Arbelo-Ramos took the father’s complaint to her supervisor, who told the father the request was not respectful. The father persisted in asking for a different doctor. “We just want to blend in,” is how Arbelo-Ramos describes her reaction. “We’re here to follow our dreams, to get ahead. You don’t want these kind of things to stop you from what you set out to do.”
It was also 2017 when Dr. Yaw Asmoa-Bonsu, then a first-year pediatric resident at Mayo, encountered an aggressive, hostile encounter with bigotry. After entering the room of a child being treated for serious illness, then briefly stepping away, he prepared to assist the attending physician only to be told that the child’s father was now in a rage. Asmoa-Bonsu,who trained in Ghana before arriving at Mayo, was informed that the child’s father was angrily accusing him of attempting to friend the man’s wife on Facebook.

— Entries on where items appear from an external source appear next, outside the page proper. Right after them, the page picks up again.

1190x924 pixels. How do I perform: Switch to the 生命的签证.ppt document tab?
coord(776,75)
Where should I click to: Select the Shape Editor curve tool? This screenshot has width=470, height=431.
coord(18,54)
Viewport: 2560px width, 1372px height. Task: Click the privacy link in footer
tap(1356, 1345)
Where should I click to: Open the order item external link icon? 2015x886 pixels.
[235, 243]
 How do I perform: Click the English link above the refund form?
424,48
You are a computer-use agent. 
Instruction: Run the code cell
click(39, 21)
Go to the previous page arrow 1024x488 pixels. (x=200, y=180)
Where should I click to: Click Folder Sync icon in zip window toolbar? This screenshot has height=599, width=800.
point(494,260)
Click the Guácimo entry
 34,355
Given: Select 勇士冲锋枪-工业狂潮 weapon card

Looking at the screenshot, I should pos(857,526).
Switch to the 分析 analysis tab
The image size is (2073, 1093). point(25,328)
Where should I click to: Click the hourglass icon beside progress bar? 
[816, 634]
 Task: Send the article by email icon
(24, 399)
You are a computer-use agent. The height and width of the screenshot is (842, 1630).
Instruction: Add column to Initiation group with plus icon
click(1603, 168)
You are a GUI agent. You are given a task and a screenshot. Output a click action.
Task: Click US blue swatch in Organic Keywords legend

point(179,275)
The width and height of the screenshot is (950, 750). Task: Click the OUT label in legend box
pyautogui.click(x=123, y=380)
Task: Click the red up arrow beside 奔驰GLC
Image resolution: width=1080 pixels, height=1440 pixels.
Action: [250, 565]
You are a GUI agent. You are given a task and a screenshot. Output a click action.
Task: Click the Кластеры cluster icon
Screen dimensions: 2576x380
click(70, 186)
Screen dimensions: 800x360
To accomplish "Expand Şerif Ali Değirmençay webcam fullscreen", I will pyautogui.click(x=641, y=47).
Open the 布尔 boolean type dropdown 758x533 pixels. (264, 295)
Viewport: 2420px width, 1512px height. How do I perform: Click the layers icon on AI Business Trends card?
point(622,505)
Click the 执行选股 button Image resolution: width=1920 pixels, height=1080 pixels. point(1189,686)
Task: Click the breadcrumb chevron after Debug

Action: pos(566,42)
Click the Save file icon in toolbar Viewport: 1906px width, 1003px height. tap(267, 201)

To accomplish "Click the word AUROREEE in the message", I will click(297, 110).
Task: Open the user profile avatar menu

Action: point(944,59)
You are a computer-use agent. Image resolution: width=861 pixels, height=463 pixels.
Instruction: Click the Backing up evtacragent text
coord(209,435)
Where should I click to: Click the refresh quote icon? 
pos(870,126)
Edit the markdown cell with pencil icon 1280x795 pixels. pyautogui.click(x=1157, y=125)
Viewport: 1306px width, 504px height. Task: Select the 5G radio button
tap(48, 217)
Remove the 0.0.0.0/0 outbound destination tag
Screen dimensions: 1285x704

“I check my Facebook once a year,” Asmoa-Bonsu says of the volatile charge. “On my birthday. He was saying ‘I am going to report you to administration and get you fired.’” As the supervising physician and father soon discovered, while an African citizen had indeed attempted to contact the man’s wife on social media, he had an entirely different name. “My name was on the whiteboard in the child’s room the whole time,” says Asmoa-Bonsu. “The doctor pointed at the board and asked the father ‘Did you even consider checking the names?’ It was all because I was the only black person on the team.”
“I was very sad,” he remembers now. “My attending doctor asked me if I wanted to go home but I stayed and finished my work. I had trained so long and struggled to get into a prestigious medical program. We had just moved into town. I was in my first year. Now this man was telling me ‘I am going to get you fired.’ Usually I don’t let things get to me. I know how racism works. But this was the first time someone was so verbally abusive.”
“The easy statements to spot are a racial epithet,” says Hayes. So-called microaggressions are harder. “It could be something as simple as ‘you are a pretty good doctor for a woman,’ or ‘you’re a pretty smart guy for a black person.’”
“One of the more common stories,” says Ameenuddin, “and one that I have experienced, is a patient’s relatives saying ‘Wow, I never heard one of them speak English so well.’ ... right there in front of you.”
“This is not a new problem but it is getting to be more prevalent.” Hayes said. She says she affirmed as much after she recently spoke to a room full of health care administrators from across the country. “I asked them, 'How many of you have seen an uptick in this kind of behavior?’ Almost every hand in the room went up.”
“I’m not sure if people are getting bolder,” says Warsame, “but I do know medicine is getting more diverse. Having this policy really creates a safety net. It’s unfortunate that it’s necessary but it’s great that it’s available.It really empowers employees, and creates an environment of mutual respect.”
“Patients come to us in the most vulnerable time of their life,” says Hayes. “We can show compassion to the fact that patients may not be at their best, that when they are sick, they may be frightened and the worst may come out. We need to care for them but we also need to care for our staff.”